(Listing)
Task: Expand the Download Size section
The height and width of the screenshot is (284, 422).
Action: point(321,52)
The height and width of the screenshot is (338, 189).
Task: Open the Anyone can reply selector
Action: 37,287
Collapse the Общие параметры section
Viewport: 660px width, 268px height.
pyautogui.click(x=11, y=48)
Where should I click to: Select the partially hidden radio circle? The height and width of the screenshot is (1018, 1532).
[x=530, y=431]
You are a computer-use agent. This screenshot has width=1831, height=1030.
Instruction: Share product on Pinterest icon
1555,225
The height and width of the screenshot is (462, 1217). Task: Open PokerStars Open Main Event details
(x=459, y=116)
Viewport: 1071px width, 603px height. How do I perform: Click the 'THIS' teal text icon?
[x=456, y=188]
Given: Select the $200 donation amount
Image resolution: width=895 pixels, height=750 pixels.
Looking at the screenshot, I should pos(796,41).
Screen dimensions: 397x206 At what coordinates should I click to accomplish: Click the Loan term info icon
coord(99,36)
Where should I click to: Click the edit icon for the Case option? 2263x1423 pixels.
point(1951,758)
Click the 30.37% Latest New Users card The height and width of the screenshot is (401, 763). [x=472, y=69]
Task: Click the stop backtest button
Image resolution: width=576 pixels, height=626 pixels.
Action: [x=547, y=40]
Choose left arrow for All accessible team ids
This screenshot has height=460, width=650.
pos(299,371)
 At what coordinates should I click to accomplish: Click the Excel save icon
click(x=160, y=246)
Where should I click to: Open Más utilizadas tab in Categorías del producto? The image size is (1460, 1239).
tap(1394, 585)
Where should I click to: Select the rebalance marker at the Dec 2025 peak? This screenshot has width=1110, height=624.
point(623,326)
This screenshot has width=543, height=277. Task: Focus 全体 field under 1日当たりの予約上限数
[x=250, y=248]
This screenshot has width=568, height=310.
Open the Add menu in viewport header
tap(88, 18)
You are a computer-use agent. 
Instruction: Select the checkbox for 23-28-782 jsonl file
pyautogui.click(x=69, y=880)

> [THE REQUEST]:
Reproduce every line of the listing above verbatim, from beginning to end.

> [SOLUTION FOR THIS TASK]:
Task: Expand the Download Size section
The height and width of the screenshot is (284, 422).
Action: point(321,52)
The height and width of the screenshot is (338, 189).
Task: Open the Anyone can reply selector
Action: 37,287
Collapse the Общие параметры section
Viewport: 660px width, 268px height.
pyautogui.click(x=11, y=48)
Where should I click to: Select the partially hidden radio circle? The height and width of the screenshot is (1018, 1532).
[x=530, y=431]
You are a computer-use agent. This screenshot has width=1831, height=1030.
Instruction: Share product on Pinterest icon
1555,225
The height and width of the screenshot is (462, 1217). Task: Open PokerStars Open Main Event details
(x=459, y=116)
Viewport: 1071px width, 603px height. How do I perform: Click the 'THIS' teal text icon?
[x=456, y=188]
Given: Select the $200 donation amount
Image resolution: width=895 pixels, height=750 pixels.
Looking at the screenshot, I should pos(796,41).
Screen dimensions: 397x206 At what coordinates should I click to accomplish: Click the Loan term info icon
coord(99,36)
Where should I click to: Click the edit icon for the Case option? 2263x1423 pixels.
point(1951,758)
Click the 30.37% Latest New Users card The height and width of the screenshot is (401, 763). [x=472, y=69]
Task: Click the stop backtest button
Image resolution: width=576 pixels, height=626 pixels.
Action: [x=547, y=40]
Choose left arrow for All accessible team ids
This screenshot has height=460, width=650.
pos(299,371)
 At what coordinates should I click to accomplish: Click the Excel save icon
click(x=160, y=246)
Where should I click to: Open Más utilizadas tab in Categorías del producto? The image size is (1460, 1239).
tap(1394, 585)
Where should I click to: Select the rebalance marker at the Dec 2025 peak? This screenshot has width=1110, height=624.
point(623,326)
This screenshot has width=543, height=277. Task: Focus 全体 field under 1日当たりの予約上限数
[x=250, y=248]
This screenshot has width=568, height=310.
Open the Add menu in viewport header
tap(88, 18)
You are a computer-use agent. 
Instruction: Select the checkbox for 23-28-782 jsonl file
pyautogui.click(x=69, y=880)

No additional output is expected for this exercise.